• **WHAT TO WORK ON**: Copy these lines out word for word, covering all of the data.

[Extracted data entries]
# # # #
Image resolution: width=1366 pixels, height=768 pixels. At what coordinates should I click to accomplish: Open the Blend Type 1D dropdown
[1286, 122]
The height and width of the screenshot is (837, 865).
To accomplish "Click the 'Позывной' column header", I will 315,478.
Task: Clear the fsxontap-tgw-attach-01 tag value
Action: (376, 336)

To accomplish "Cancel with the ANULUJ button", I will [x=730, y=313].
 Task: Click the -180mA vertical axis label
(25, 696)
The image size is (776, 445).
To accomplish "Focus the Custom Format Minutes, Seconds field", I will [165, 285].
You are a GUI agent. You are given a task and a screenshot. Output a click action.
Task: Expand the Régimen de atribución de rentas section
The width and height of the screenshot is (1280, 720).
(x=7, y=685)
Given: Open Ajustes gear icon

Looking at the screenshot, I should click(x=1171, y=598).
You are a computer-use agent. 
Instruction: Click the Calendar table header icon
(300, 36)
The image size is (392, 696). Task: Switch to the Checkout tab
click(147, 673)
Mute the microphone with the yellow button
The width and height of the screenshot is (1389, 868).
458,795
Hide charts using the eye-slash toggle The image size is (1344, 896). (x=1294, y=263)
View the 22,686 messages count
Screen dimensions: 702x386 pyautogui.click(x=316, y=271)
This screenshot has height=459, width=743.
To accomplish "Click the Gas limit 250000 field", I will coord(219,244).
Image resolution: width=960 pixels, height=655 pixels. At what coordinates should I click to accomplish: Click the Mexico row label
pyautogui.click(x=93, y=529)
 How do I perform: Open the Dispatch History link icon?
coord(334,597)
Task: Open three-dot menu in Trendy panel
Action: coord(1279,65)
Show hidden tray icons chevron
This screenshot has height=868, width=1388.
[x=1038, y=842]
# # # #
• **THE RESULT**:
Image resolution: width=1366 pixels, height=768 pixels. At what coordinates should I click to accomplish: Open the Blend Type 1D dropdown
[1286, 122]
The height and width of the screenshot is (837, 865).
To accomplish "Click the 'Позывной' column header", I will 315,478.
Task: Clear the fsxontap-tgw-attach-01 tag value
Action: (376, 336)

To accomplish "Cancel with the ANULUJ button", I will [x=730, y=313].
 Task: Click the -180mA vertical axis label
(25, 696)
The image size is (776, 445).
To accomplish "Focus the Custom Format Minutes, Seconds field", I will [165, 285].
You are a GUI agent. You are given a task and a screenshot. Output a click action.
Task: Expand the Régimen de atribución de rentas section
The width and height of the screenshot is (1280, 720).
(x=7, y=685)
Given: Open Ajustes gear icon

Looking at the screenshot, I should click(x=1171, y=598).
You are a computer-use agent. 
Instruction: Click the Calendar table header icon
(300, 36)
The image size is (392, 696). Task: Switch to the Checkout tab
click(147, 673)
Mute the microphone with the yellow button
The width and height of the screenshot is (1389, 868).
458,795
Hide charts using the eye-slash toggle The image size is (1344, 896). (x=1294, y=263)
View the 22,686 messages count
Screen dimensions: 702x386 pyautogui.click(x=316, y=271)
This screenshot has height=459, width=743.
To accomplish "Click the Gas limit 250000 field", I will coord(219,244).
Image resolution: width=960 pixels, height=655 pixels. At what coordinates should I click to accomplish: Click the Mexico row label
pyautogui.click(x=93, y=529)
 How do I perform: Open the Dispatch History link icon?
coord(334,597)
Task: Open three-dot menu in Trendy panel
Action: coord(1279,65)
Show hidden tray icons chevron
This screenshot has height=868, width=1388.
[x=1038, y=842]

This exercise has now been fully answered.